'''

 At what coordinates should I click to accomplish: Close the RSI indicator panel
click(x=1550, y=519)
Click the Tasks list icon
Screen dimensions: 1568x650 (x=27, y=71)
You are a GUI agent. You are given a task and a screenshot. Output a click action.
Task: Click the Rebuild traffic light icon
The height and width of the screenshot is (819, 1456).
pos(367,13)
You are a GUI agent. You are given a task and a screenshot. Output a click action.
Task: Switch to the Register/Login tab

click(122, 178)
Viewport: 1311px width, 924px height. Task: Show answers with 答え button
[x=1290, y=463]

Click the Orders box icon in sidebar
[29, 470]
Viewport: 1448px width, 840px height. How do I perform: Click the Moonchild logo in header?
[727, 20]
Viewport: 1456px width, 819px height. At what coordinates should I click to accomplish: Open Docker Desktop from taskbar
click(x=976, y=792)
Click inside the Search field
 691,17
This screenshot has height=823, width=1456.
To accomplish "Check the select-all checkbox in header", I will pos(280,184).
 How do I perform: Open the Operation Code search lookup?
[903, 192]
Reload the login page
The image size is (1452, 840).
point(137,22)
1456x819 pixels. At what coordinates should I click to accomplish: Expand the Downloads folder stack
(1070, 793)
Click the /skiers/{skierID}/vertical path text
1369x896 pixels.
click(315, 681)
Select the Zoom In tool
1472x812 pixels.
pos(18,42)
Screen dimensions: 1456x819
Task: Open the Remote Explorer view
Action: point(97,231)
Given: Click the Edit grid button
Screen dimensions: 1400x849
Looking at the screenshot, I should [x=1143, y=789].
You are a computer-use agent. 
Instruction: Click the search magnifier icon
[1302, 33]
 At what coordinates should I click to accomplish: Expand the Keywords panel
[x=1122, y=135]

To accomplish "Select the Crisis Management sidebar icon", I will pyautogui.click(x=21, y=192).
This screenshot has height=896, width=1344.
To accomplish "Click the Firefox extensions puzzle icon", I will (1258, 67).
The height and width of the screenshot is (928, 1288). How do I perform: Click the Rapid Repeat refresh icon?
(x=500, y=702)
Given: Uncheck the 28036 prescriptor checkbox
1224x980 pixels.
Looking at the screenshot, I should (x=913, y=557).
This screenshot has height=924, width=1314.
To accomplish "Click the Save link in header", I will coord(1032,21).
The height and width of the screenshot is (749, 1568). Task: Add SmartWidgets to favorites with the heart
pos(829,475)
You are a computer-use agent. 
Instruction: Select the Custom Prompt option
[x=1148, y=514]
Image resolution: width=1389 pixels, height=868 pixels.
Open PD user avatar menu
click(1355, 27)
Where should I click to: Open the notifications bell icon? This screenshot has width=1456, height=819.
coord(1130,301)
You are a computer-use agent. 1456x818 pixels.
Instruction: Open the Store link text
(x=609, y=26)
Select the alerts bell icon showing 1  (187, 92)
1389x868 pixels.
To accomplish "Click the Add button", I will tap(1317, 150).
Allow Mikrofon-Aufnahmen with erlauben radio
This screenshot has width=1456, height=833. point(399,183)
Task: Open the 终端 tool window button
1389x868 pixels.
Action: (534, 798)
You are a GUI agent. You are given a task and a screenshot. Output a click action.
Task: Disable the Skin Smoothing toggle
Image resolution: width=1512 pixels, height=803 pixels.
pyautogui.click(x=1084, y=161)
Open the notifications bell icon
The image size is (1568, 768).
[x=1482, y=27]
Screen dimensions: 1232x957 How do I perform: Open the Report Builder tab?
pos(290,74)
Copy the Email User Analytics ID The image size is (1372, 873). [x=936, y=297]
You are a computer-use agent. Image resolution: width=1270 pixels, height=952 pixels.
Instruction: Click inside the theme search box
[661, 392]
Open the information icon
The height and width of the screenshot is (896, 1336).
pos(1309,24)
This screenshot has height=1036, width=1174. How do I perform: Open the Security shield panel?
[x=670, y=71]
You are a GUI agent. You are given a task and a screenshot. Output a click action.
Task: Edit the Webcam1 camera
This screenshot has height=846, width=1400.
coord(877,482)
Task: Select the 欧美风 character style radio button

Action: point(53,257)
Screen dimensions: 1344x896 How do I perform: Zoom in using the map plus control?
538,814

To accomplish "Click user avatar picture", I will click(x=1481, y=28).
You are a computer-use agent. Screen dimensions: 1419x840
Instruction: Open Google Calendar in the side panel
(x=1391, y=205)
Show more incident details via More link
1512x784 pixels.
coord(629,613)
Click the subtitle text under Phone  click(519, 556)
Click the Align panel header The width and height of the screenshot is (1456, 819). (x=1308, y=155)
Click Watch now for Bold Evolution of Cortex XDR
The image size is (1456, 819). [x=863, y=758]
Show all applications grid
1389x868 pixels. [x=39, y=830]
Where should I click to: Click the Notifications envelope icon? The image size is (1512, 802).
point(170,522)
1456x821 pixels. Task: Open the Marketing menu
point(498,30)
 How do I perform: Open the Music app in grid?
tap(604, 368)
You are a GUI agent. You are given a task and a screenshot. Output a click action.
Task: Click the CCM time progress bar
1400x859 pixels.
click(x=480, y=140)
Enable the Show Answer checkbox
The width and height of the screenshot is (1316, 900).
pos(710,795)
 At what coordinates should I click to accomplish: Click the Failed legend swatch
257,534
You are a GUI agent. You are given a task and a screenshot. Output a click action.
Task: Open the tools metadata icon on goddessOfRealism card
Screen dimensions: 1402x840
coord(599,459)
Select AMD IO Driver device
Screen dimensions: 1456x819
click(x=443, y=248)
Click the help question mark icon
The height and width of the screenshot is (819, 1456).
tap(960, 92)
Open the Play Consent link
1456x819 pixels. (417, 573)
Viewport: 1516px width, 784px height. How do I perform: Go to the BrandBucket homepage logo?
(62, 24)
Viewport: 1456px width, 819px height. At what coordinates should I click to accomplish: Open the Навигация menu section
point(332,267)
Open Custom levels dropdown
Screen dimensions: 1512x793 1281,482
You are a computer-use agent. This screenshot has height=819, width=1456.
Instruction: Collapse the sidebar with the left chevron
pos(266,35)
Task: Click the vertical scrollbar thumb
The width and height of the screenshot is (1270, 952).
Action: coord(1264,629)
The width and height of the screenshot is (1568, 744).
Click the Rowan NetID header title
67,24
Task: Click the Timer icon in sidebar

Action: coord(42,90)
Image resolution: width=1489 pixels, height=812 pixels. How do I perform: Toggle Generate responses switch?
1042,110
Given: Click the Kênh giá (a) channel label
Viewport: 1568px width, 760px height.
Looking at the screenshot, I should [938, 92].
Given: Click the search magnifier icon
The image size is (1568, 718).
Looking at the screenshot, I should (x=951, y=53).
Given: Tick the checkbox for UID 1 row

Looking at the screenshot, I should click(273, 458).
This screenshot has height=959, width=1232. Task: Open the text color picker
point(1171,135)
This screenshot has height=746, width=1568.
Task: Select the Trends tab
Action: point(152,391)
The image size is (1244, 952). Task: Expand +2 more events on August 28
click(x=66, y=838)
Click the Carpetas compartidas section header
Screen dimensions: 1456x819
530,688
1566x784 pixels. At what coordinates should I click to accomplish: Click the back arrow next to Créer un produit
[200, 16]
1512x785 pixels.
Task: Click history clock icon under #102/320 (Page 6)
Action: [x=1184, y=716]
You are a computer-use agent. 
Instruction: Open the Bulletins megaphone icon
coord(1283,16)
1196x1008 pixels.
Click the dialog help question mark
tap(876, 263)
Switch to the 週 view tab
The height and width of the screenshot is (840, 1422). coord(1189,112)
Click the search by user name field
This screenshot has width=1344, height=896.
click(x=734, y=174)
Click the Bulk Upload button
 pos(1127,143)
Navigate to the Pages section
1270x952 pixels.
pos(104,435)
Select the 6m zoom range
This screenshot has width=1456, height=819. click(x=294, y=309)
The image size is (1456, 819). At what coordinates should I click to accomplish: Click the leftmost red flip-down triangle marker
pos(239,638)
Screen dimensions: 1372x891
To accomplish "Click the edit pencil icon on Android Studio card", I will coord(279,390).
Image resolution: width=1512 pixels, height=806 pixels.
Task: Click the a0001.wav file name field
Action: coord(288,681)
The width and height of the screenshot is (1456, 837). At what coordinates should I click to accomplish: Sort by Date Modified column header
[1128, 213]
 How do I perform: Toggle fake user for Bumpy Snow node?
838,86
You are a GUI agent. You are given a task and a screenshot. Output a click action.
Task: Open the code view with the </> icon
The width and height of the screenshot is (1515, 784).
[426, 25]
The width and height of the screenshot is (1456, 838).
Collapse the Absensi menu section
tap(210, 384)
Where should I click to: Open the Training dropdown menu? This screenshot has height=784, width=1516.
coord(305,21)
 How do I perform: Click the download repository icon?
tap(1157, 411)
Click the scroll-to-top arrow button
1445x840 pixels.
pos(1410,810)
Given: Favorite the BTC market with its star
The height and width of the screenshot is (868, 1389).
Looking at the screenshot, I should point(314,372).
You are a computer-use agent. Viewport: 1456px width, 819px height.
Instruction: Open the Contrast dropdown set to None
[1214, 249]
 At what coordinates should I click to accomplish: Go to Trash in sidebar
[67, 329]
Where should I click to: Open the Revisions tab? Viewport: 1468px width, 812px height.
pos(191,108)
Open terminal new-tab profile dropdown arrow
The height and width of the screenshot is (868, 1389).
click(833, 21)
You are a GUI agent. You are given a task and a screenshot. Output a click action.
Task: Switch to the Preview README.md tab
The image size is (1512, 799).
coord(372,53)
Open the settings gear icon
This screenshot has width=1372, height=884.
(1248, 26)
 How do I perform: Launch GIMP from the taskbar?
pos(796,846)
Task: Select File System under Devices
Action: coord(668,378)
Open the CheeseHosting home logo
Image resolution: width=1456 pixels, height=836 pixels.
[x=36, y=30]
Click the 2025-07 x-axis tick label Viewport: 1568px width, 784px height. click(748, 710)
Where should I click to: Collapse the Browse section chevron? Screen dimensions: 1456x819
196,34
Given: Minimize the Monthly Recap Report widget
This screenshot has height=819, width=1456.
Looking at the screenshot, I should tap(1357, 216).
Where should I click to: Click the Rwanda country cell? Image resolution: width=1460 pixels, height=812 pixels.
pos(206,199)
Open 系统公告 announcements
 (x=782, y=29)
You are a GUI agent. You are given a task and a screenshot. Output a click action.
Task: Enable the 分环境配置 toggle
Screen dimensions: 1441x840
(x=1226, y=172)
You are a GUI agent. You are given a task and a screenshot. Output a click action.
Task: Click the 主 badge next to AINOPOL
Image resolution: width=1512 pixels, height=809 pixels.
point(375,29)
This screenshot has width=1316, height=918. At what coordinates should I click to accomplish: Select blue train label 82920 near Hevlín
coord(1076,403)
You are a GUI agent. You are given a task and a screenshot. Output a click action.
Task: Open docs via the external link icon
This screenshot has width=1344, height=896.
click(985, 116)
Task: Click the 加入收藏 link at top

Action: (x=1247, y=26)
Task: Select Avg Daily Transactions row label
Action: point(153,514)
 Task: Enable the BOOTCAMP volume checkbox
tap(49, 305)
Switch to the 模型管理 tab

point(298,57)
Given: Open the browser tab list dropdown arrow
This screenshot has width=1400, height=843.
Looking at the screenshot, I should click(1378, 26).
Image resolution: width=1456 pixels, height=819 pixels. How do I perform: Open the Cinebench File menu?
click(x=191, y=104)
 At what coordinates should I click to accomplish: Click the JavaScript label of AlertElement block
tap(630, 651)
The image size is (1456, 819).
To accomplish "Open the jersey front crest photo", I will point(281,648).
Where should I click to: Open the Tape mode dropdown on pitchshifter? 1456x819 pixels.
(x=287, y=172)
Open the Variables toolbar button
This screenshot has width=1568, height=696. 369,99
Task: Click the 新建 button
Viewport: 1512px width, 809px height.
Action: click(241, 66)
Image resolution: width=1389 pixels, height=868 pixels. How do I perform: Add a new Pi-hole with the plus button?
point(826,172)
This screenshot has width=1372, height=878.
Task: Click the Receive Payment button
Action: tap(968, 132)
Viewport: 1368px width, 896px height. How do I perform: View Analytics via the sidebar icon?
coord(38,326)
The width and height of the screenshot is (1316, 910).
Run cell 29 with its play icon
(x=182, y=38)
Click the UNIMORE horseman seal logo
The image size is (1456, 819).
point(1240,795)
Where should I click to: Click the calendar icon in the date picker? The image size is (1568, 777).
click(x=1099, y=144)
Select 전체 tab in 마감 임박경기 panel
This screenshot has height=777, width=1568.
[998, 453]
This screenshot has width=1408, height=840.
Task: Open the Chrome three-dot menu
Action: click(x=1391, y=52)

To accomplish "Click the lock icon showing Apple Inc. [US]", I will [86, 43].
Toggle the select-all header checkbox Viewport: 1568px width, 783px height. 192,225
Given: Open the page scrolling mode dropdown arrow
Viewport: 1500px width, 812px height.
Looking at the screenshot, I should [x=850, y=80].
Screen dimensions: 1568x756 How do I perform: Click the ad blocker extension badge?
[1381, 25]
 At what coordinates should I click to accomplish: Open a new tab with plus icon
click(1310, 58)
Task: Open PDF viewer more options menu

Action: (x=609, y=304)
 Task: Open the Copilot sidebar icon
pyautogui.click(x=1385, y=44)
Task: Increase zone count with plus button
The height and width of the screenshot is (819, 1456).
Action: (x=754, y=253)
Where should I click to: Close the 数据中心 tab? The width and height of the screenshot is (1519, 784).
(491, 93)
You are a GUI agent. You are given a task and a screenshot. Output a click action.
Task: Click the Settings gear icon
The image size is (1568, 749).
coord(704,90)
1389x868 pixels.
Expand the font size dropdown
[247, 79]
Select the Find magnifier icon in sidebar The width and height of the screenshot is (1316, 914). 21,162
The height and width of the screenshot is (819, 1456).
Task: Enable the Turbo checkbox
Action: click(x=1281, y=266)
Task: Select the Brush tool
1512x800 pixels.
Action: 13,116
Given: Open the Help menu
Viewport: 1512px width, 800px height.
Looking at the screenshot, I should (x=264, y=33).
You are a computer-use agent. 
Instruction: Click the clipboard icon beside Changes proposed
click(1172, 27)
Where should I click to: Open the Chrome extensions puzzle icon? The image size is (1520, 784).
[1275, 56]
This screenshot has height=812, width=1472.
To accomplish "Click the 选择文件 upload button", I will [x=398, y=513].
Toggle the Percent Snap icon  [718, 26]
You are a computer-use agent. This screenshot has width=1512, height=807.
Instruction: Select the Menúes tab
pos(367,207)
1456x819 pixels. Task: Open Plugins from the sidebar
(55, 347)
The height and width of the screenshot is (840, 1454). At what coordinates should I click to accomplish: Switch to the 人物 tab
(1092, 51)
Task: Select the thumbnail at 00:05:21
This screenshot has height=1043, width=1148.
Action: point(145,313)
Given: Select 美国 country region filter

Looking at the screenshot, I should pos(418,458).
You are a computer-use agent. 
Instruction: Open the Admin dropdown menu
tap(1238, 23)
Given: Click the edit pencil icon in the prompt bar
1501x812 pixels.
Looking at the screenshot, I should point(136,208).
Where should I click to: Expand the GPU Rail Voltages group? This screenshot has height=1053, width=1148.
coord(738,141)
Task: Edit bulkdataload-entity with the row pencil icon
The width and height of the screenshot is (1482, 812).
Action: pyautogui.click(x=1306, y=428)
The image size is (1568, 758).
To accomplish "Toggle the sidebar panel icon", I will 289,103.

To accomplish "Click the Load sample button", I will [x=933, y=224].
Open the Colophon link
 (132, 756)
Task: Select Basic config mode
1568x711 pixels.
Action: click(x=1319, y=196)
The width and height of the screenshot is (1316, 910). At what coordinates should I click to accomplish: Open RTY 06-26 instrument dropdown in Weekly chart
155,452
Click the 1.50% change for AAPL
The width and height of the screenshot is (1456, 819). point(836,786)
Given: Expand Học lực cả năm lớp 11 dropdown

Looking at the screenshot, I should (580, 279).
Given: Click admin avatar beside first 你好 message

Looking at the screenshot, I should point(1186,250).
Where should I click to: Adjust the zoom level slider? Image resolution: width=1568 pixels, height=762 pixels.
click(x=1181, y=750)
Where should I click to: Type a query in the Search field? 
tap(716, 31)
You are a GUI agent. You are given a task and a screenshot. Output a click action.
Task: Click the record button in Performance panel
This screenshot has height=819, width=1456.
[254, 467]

'''

### What you have to do
Repeat exactly the lines of the listing above, from the one with "Screen dimensions: 1568x756" down to the one with "This screenshot has height=812, width=1472."; both of those lines belong in the range.

### Written answer
Screen dimensions: 1568x756 How do I perform: Click the ad blocker extension badge?
[1381, 25]
 At what coordinates should I click to accomplish: Open a new tab with plus icon
click(1310, 58)
Task: Open PDF viewer more options menu

Action: (x=609, y=304)
 Task: Open the Copilot sidebar icon
pyautogui.click(x=1385, y=44)
Task: Increase zone count with plus button
The height and width of the screenshot is (819, 1456).
Action: (x=754, y=253)
Where should I click to: Close the 数据中心 tab? The width and height of the screenshot is (1519, 784).
(491, 93)
You are a GUI agent. You are given a task and a screenshot. Output a click action.
Task: Click the Settings gear icon
The image size is (1568, 749).
coord(704,90)
1389x868 pixels.
Expand the font size dropdown
[247, 79]
Select the Find magnifier icon in sidebar The width and height of the screenshot is (1316, 914). 21,162
The height and width of the screenshot is (819, 1456).
Task: Enable the Turbo checkbox
Action: click(x=1281, y=266)
Task: Select the Brush tool
1512x800 pixels.
Action: 13,116
Given: Open the Help menu
Viewport: 1512px width, 800px height.
Looking at the screenshot, I should (x=264, y=33).
You are a computer-use agent. 
Instruction: Click the clipboard icon beside Changes proposed
click(1172, 27)
Where should I click to: Open the Chrome extensions puzzle icon? The image size is (1520, 784).
[1275, 56]
This screenshot has height=812, width=1472.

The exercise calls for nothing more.